■ **Do this**: Output, word for word, the part of the text below on working with faculty, starting with "4. Listen First: Understand" and going on through "sense of ownership.".

■ **Extract provided**:
Practical Strategies:

  • Create and publish a set of guiding principles for the department. These principles serve as a foundational roadmap and promote transparency in the approach to faculty.
  • When creating guiding principles, reflect on the collective vision, core values, and desired relationships with faculty. Some questions for reflection include the following:
    • What is the role in supporting faculty with integrated career education? What are the boundaries?
    • What kind of relationships does the department want to cultivate with faculty?
  • Set the tone of the relationship with your actions. Simple things like being on time and prepared for meetings, following up on action items afterward, and being responsive to emails can make a big difference. When an individual is accountable for their actions, people learn they can rely on them.
  • Be respectful and collaborate. Show that others are valued by respecting different perspectives and working styles. Be willing to collaborate and compromise to find solutions that work for everyone.
  • Maintain transparency and know your capacity. Be honest about what can and cannot be done. Do not overcommit, and communicate boundaries. This shows respect for one's own time and for the time of others.

 
4. Listen First: Understand Needs and Build Solutions
This pillar focuses on understanding the needs and perspectives of others. By understanding their context, more relevant and effective strategies can be created that are more likely to be sustained. Listening first demonstrates respect for faculty expertise and fosters a sense of ownership.

Rows of pointing data:
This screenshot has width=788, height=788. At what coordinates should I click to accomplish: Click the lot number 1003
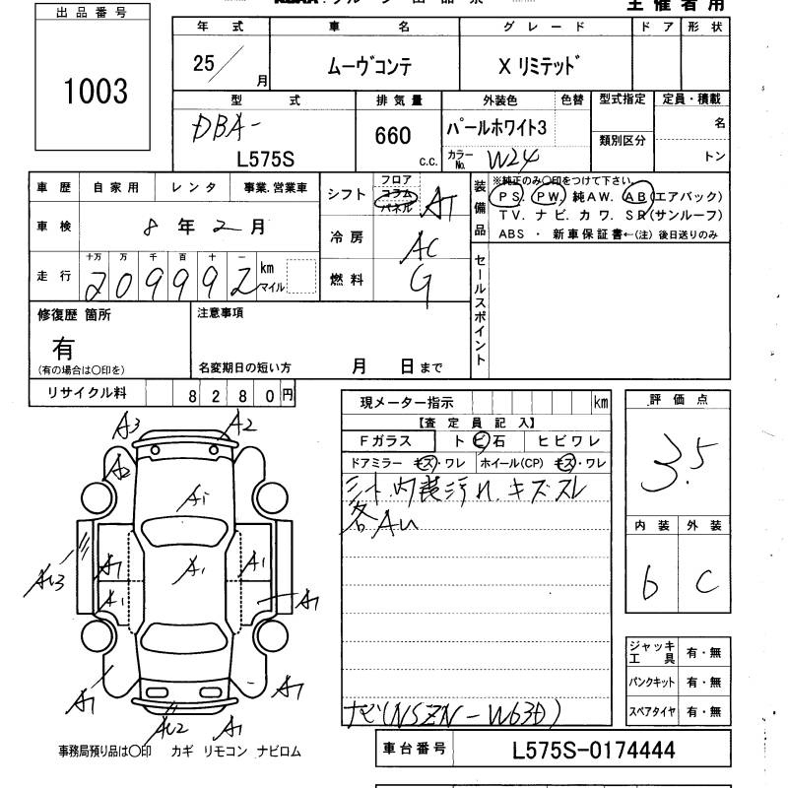[96, 92]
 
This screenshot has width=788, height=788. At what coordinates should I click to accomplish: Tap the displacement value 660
[393, 136]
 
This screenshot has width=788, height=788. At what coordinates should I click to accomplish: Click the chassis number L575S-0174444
[594, 750]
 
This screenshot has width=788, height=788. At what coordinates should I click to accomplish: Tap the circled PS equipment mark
[509, 196]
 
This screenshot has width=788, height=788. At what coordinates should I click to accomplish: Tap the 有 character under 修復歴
[64, 348]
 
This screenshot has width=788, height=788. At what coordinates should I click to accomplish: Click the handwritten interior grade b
[649, 583]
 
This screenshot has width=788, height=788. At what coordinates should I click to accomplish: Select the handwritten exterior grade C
[705, 583]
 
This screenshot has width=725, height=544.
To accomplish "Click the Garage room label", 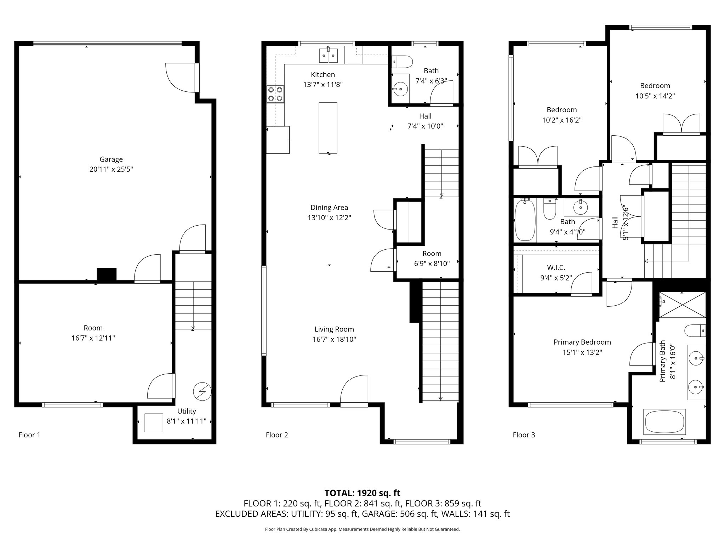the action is tap(111, 159).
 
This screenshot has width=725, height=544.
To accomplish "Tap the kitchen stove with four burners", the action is tap(276, 94).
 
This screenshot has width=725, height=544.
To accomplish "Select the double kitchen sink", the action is tap(329, 56).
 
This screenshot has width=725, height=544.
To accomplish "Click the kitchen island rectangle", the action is tap(328, 128).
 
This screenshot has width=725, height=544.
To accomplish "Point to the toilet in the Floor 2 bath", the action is tap(402, 62).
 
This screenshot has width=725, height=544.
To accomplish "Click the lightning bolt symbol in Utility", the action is tap(202, 391).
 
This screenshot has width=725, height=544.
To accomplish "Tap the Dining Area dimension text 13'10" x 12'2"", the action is tap(329, 217).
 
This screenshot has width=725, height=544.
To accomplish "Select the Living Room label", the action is tap(334, 329).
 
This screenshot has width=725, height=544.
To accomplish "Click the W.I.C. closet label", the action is tap(556, 268).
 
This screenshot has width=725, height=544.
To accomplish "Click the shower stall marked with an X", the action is tap(682, 305).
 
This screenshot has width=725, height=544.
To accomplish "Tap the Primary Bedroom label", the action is tap(582, 342).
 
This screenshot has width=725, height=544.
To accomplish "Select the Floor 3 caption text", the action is tap(524, 435).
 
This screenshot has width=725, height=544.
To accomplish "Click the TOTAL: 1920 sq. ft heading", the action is tap(362, 493).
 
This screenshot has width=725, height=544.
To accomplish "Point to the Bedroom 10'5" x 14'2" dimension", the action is tap(655, 96).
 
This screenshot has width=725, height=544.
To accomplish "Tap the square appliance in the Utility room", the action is tap(154, 423).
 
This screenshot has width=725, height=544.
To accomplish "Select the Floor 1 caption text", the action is tap(29, 435).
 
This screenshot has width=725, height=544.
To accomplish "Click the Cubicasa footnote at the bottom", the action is tap(362, 529).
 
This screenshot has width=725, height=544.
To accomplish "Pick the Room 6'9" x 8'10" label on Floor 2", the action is tap(432, 259).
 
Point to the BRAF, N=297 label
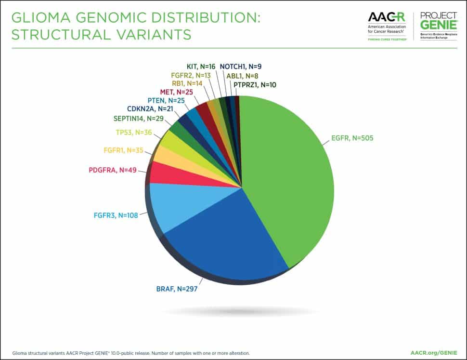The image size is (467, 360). (x=176, y=289)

■ **The solution**:
4. Listen First: Understand Needs and Build Solutions
This pillar focuses on understanding the needs and perspectives of others. By understanding their context, more relevant and effective strategies can be created that are more likely to be sustained. Listening first demonstrates respect for faculty expertise and fosters a sense of ownership.